Fin donc de la « vacance de pouvoir » avec la nomination de celui qui coulait depuis 2017 une paisible retraite après une carrière bien remplie. Economiste gestionnaire de formation, diplômé de l’université de Bordeaux, le désormais chef du gouvernement fut en effet plusieurs fois ministre, notamment de la Santé (1992-1997), puis des Enseignements secondaire, supérieur et de la Recherche scientifique (1997-2000). A cela il conviendrait d’ajouter son expérience parlementaire pour avoir été sept ans élu CDP et président de Commission.

Roch donne donc l’impression, avec l’ancien député CDP de faire du neuf avec du vieux même si les mauvaises langues diront que tel est l’ADN même du MPP. A-t-il voulu faire un clin d’œil à l’ancien régime dans le sens de la réconciliation en cornaquant l’un de ses vénérables représentants qui ne traînent pas de casseroles  particulières ? Rien n’est moins sûr, car si l’intéressé lui-même semble en retrait de la politique active, son épouse, l’enseignante-chercheur Clémentine Dabiré est par contre membre du bureau politique du MPP.

Quoiqu’il en soit, le « prêtre raté » que trahissent ses manières onctueuses de chanoine mentalement bien structuré, condisciple, au petit séminaire de Nasso et au grand séminaire de Koumi, de Mgr Der Raphaël Dabiré, actuel évêque de Diébougou, a pour lui l’expérience, le sens de la mesure et de la pondération, la sagesse même, qui sait, indispensables à ce niveau de responsabilité. Mais ces vertus seront-elles suffisantes alors que ce dont nous avons besoin en ce moment, c’est d’un vrai « guerrier », d’un Premier ministre de combat qui aurait pu contrebalancer la bonhomie légendaire du président du Faso ?

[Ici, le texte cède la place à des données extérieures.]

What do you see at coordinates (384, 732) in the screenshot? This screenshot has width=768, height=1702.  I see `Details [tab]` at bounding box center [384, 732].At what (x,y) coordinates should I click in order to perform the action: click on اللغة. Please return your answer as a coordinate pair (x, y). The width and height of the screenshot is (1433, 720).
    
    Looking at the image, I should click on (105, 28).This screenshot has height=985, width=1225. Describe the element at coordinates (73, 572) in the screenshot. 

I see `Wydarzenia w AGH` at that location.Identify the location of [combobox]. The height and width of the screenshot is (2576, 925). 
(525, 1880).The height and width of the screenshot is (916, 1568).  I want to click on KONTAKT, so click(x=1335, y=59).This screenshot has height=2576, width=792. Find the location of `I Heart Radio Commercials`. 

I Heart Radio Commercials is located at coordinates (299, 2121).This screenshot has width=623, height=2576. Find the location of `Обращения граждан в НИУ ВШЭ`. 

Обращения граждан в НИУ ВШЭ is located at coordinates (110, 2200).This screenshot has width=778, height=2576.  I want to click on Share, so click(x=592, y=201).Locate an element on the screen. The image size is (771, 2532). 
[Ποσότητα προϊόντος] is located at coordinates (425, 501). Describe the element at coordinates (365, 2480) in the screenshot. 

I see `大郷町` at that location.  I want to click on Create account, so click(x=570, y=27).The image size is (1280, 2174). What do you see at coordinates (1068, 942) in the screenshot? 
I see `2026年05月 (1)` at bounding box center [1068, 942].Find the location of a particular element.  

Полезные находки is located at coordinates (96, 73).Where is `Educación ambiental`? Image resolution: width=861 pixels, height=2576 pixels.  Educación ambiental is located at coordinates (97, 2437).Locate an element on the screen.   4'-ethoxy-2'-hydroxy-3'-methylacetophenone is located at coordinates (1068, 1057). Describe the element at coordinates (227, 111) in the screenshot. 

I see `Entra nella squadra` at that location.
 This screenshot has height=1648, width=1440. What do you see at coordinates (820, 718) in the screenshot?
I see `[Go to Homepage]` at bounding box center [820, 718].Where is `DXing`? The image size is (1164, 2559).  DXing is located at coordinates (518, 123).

Combat sur le front syndical en constante ébullition.

Combat dans le domaine macroéconomique avec l’indispensable maîtrise des dépenses publiques, particulièrement de la masse salariale ainsi que du train de vie de l’Etat et, pour avoir été à l’UEMOA de 2007 à 2017, le natif de Dissin dans le Ioba est bien payé pour le savoir.

Combat surtout sur ce champ de bataille où la vermine terroriste s’est incrustée un peu partout sur le territoire et, pour ne rien arranger, la défiance vis-à-vis de la puissance publique et de l’autorité de l’Etat va crescendo sans oublier ces écervelés qui veulent déchirer le contrat social intercommunautaire qui a été jusque-là la première richesse de ce pays.

Autant dire que c’est sur un champ de mines que s’aventure Christophe Dabiré et qu’il va lui falloir crapahuter. Du coup, nonobstant les précieux atouts dont il dispose, on en est à se demander si l’âge du capitaine – il a 71 ans – ne pourrait pas s’avérer un handicap dans le contexte actuel, car il faut qu’il soit physiquement au point et endurant pour supporter la charge, les longues nuits sans sommeil qui prolongent les interminables journées de travail quand les gens de sa génération s’exercent dans l’art d’être grand-père ou grand-mère.

Pour autant, et comme on ne reconnaît le bon maçon qu’au pied du mur, il faut se garder d’avoir des a priori dans la mesure où le PM est avant tout un chef d’orchestre qui met en musique la politique du président et qu’il convient d’attendre de voir le visage de sa future équipe pour se faire une idée plus juste de la volonté réelle de changement. Car s’il faut changer de Premier ministre sans toucher en profondeur au gouvernement, ça ne servirait pas à grand-chose.